-- start EXCERPT TO READ --
Reputation: 134
I've heard the following problem in interviews twice now:
Given a long list of strings, str_list, and a target string, return True if the target string is an anagram of any of the words in str_list
(Assume multiple queries are possible, so we don't want a solution with early-returns or w/e)
I've implemented the following solution twice, which I believe to be O(NM) where N is the length of str_list and M is the length of the longest word in str_list.
def is_anagram(str_list,target):
anagrams = set()
#O(N)
for s in str_list:
#O(M)
anagrams.add(frozenset(Counter(string).items()))
#O(len(target), but we could just check length vs. longest str in str_list, so O(M))
return frozenset(Counter(target).items()) in anagrams
##Total = O(N*M)
Each time they've told me that it was decent, but that I could do better with the following version, using sorting:
def sorted_is_anagram(str_list,target):
#O(N)
for i,string in enumerate(str_list):
#MLog(M)
str_list[i] = "".join(sorted(string))
#O(M*NLogN)
str_list = set(sorted(str_list))
#O(M(Log(M)))
return "".join(sorted(target)) in str_list
##Total = O(N*MLog(M) + M*NLogN)
Am I crazy or is their version simply not better? What have I messed up?
Thank you!!
Upvotes: 0
Views: 192
Reputation: 134005
It's possible that you're misunderstanding the question. Typically, the question involves being given a large set of strings one time, and then there are multiple queries against that set of strings. So, for example, you might be given a list of 250,000 English words as your string set. Then, there will be many millions of queries against that list.
-- end EXCERPT TO READ --
-- start MATERIAL --
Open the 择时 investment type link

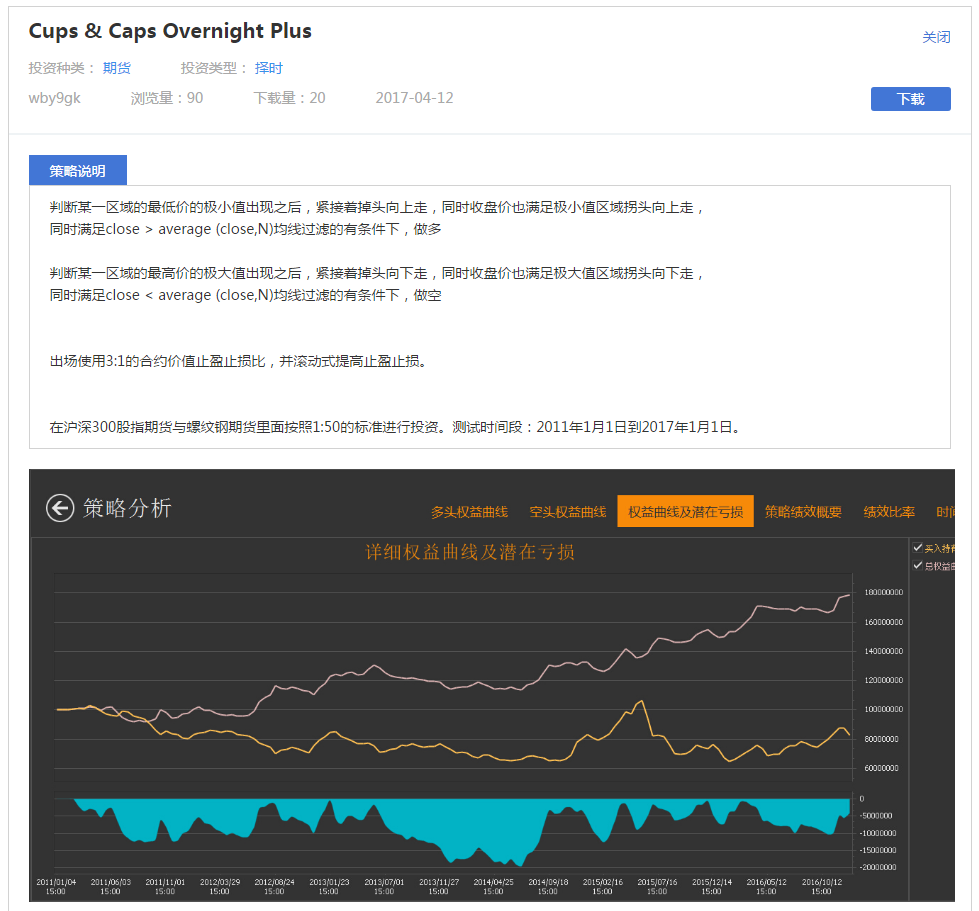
-- end MATERIAL --
Reproduce the stretch of the anagram thread from "#O(M*NLogN)" through "against that list.", swapping every "queries" for "lookups".

#O(M*NLogN)
str_list = set(sorted(str_list))
#O(M(Log(M)))
return "".join(sorted(target)) in str_list
##Total = O(N*MLog(M) + M*NLogN)
Am I crazy or is their version simply not better? What have I messed up?
Thank you!!
Upvotes: 0
Views: 192
Reputation: 134005
It's possible that you're misunderstanding the question. Typically, the question involves being given a large set of strings one time, and then there are multiple lookups against that set of strings. So, for example, you might be given a list of 250,000 English words as your string set. Then, there will be many millions of lookups against that list.